The report’s lead article, “Bottle the Magic: Three Lessons for Mortgage Lenders to Help Soften the Landing,” by STRATMOR Founder Jeff Babcock, advises lenders to pay attention to historical trends and embedded risk factors when planning for the future.
“After 40+ years in this industry, I’ve been through many mortgage cycles and have witnessed firsthand the booms, which are invariably followed by a significant and unprofitable downturn,” writes Babcock, who is retiring this month. “I cannot recall a single ‘soft landing’ — when origination market conditions gradually normalized, allowing management time to develop an effective response.”
Babcock notes that historically, the average origination cycle lasts about three years. After a tough market in 2018, a good market in 2019 and a fantastic market in 2020, the mortgage industry is likely facing a tough market at some point in 2021, despite economists’ predictions that the Fed will sustain low interest rates until the pandemic retreats and economic recovery is confirmed. Along with lower originations will come compressed margins, he writes.
Babcock urges lenders to prepare a contingency plan in advance of the inevitable downturn rather than reacting after it happens. The good news, he writes, is that lenders can look at historical and macroeconomic trends to create their plan. Since there is rarely much lead time, Babcock recommends making such a plan “a first quarter 2021 priority so that decisions are not being made during subsequent periods of pressure-induced stress.”
A lender’s contingency plan should start with preparing a budget which establishes specific goals by which management will make decisions, according to Babcock. It should establish triggers with specific action steps, preferably based on origination volume and profit margins. And it should include a budgeting process that isolates fixed versus variable expenses for costs such as sales and operations.
For example, Babcock writes, “if volume drops significantly, how much expense can you reduce from underwriting and processing? The COVID experience has probably taught lenders that they don’t need as much physical office space, so are leases truly ‘fixed’ costs?”
Ultimately, Babcock advises lenders to “heed the lessons learned from 2020 and the good and bad years that preceded it. Industry executives who are open to receiving and acting on this wisdom will be better positioned to succeed in 2021 and beyond, regardless of what performance challenges the market chooses to serve up.”

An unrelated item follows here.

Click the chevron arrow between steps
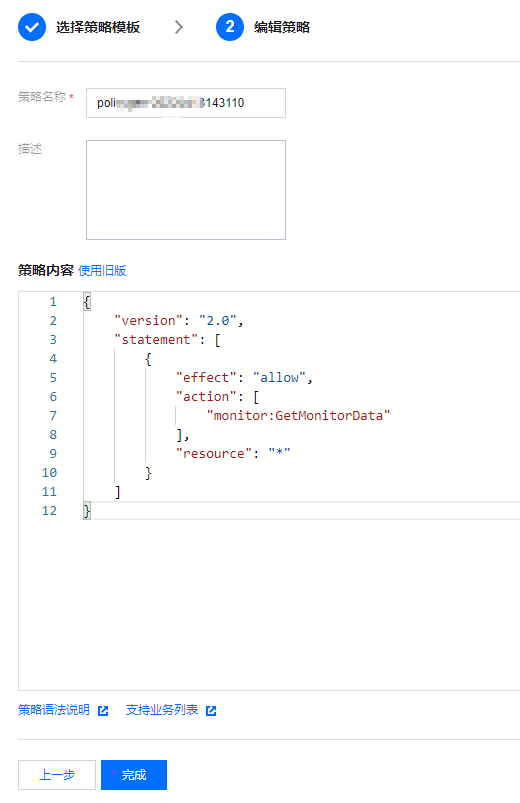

In a second article in the January Insights Report, “How Can Originators Ensure a Profitable 2021?” Mike Seminari, director of STRATMOR’s MortgageSAT Borrower Satisfaction Program, provides some simple ways originators can sustain profitability in 2021 and beyond. For example, originators should identify and repair the rusty spots in their loan process in part by carefully reviewing the post-close survey process.